Here are seven ways you can boost your 401(k) performance so you will have more gold for your golden years.
1. Save a little more. Think about your spending habits. For example, last week: Could you have spent just $5 less? If you can squeeze your budget $5 a week, each month you can invest $25 more in your 401(k) -- $5 a week is $20 a month, plus $5 taxes saved. That grows to $12,164 over 30 years in a tax-deferred account. Isn't that a nice sum?
2. Ditch bond funds. If your retirement is many years away, invest in stocks, not bonds. Get rid of the bond funds and guaranteed income funds, and invest the money into growth stock funds. This move alone can boost your 401(k) performance by 4 to 5 percent on the money.
3. Capture the match. If your company matches any portion of your 401(k) contributions, be sure you are investing enough to take full advantage of the matching. If they match contributions up to 6 percent of your wages, put the full 6 percent into the plan. Otherwise, you are walking past money on the sidewalk that could be yours.
4. Shift out of company stock. Don't put all your eggs in one basket. You shouldn't have more than 10 to 15 percent of your money invested in one stock, even less if you work for the company. You may be stuck with employer stock that comes as matching contributions, but shift out of the employer stock as soon as you can.
5. Don't shelter your shelter. Investing in annuities lets you shelter the earnings from tax. But your 401(k) does the same thing, so investing in an annuity within your 401(k) is akin to putting two roofs on your house. Annuities have higher internal expenses, so you are paying for protection you probably don't need.
6. Curb your borrowing. Most 401(k) plans allow you to borrow against the funds, and then pay yourself back over time. That sounds like a good deal, but when you borrow you are taking money from growth investments and moving it to a lower fixed-rate return loan. The interest you pay on a 401(k) loan isn't tax deductible, so you are better off borrowing from a home equity loan.

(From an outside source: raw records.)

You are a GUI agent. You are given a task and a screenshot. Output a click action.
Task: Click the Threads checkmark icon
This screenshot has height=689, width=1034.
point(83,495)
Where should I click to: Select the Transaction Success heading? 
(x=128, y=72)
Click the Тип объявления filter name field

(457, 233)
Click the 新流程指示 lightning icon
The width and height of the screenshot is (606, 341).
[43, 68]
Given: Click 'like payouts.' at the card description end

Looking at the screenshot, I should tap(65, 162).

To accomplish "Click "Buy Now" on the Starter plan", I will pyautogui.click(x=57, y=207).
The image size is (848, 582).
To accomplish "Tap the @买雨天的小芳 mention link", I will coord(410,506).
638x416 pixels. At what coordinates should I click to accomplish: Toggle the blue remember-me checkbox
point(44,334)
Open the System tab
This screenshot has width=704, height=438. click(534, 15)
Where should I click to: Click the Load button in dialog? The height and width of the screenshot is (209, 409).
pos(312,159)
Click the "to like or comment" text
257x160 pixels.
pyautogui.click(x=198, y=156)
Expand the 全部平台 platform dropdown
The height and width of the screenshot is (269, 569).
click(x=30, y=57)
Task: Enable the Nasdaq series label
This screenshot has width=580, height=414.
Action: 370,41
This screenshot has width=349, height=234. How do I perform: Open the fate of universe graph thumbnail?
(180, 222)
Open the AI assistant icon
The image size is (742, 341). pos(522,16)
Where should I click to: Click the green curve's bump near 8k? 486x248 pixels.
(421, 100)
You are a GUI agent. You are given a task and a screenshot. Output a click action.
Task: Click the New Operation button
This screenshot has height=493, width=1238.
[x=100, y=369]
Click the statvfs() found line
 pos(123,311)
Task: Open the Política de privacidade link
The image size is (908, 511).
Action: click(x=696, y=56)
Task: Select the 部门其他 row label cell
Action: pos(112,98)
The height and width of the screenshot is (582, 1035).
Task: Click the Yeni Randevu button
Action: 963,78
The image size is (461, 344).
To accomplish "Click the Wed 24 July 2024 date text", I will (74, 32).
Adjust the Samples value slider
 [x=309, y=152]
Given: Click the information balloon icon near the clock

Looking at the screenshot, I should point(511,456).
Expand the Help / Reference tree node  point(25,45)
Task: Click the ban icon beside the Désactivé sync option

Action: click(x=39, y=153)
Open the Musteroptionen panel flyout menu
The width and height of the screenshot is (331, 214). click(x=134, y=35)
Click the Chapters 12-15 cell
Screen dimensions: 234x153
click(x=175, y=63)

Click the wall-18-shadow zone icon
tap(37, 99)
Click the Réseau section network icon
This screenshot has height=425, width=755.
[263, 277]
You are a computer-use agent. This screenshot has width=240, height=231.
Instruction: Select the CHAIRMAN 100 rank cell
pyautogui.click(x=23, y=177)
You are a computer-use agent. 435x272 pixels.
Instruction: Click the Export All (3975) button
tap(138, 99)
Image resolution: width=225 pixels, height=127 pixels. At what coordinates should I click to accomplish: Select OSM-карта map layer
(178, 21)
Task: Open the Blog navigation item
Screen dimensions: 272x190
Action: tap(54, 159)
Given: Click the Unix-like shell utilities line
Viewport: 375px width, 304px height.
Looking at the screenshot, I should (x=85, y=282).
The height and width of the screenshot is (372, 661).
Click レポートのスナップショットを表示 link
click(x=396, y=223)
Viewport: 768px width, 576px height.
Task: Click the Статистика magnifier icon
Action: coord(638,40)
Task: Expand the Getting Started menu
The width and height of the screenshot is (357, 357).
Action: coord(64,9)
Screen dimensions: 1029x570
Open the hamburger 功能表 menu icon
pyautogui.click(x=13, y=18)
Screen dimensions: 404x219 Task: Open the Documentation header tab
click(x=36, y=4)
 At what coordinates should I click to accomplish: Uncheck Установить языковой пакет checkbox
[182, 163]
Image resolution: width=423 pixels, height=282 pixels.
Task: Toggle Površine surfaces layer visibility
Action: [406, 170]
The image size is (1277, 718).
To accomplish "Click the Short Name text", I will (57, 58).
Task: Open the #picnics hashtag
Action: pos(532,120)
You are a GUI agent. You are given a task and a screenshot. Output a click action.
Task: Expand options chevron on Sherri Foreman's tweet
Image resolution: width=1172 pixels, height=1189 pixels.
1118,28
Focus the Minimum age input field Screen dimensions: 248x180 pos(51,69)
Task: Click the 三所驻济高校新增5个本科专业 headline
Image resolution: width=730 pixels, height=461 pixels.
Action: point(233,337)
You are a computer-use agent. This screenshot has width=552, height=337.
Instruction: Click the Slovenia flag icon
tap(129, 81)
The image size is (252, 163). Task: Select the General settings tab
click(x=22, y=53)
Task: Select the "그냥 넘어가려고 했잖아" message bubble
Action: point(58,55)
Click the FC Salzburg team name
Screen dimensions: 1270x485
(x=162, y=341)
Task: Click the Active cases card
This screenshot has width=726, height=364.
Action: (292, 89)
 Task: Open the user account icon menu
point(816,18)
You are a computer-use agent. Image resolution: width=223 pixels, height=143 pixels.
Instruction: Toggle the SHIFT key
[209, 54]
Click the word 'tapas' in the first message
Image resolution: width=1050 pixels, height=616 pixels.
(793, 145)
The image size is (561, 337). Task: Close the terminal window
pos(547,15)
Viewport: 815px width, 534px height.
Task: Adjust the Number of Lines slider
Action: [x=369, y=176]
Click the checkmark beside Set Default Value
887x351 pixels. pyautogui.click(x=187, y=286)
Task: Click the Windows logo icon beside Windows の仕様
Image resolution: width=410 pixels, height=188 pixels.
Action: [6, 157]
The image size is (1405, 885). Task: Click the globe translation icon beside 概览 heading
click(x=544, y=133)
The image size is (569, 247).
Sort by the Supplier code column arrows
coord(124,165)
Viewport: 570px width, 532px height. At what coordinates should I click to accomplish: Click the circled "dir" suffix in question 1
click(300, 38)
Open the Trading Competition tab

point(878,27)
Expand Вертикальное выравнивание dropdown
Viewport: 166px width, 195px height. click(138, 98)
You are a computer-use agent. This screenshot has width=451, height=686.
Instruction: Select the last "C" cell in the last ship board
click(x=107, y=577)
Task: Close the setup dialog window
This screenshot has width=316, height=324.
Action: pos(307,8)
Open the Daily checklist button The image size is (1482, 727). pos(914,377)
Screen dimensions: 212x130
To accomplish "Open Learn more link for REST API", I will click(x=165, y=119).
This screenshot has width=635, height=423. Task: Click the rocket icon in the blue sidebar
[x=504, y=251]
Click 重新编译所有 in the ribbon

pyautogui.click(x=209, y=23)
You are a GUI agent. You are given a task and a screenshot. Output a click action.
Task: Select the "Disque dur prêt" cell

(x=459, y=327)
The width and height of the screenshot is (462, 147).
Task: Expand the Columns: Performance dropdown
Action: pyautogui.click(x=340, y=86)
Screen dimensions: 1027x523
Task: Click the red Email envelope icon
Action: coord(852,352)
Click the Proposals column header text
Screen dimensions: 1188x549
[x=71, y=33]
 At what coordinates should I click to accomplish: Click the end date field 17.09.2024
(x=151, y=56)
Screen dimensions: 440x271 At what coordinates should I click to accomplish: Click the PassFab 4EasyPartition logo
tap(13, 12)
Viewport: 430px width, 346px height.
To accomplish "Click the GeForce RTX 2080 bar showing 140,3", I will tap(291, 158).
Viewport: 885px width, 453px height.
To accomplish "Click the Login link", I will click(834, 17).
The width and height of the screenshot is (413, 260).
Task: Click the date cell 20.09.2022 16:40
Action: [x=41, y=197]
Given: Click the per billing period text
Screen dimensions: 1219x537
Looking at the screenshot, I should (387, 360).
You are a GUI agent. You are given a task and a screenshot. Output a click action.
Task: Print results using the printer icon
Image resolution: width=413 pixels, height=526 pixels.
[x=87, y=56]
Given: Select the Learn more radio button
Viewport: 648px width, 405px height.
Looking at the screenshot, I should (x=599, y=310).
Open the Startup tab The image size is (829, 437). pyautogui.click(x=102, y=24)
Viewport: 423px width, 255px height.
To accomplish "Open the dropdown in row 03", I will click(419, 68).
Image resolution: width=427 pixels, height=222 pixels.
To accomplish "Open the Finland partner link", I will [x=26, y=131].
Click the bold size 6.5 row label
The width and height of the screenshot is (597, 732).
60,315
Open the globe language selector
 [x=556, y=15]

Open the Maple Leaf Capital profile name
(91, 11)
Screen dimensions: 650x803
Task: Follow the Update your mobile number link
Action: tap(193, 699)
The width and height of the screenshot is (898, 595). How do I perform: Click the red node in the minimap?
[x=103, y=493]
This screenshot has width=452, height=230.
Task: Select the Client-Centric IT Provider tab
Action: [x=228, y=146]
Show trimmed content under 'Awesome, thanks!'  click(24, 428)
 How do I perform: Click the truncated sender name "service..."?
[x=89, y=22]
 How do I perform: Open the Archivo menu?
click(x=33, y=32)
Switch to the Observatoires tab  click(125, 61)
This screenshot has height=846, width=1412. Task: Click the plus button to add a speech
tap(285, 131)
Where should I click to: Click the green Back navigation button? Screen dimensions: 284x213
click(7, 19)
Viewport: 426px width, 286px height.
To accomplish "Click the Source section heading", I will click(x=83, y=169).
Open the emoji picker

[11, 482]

7. Add a Roth. If your income is less than $95,000 a year ($150,000 on a joint return) you can contribute $2,000 to a Roth IRA. In a 401(k) your money is taxed when you draw it out at retirement, but in a Roth your withdrawals will be tax-free. Unless your employer matches your 401(k) contributions, a Roth IRA is a better place to stash retirement cash. Invest in both, if you can, and you'll be sitting pretty at retirement.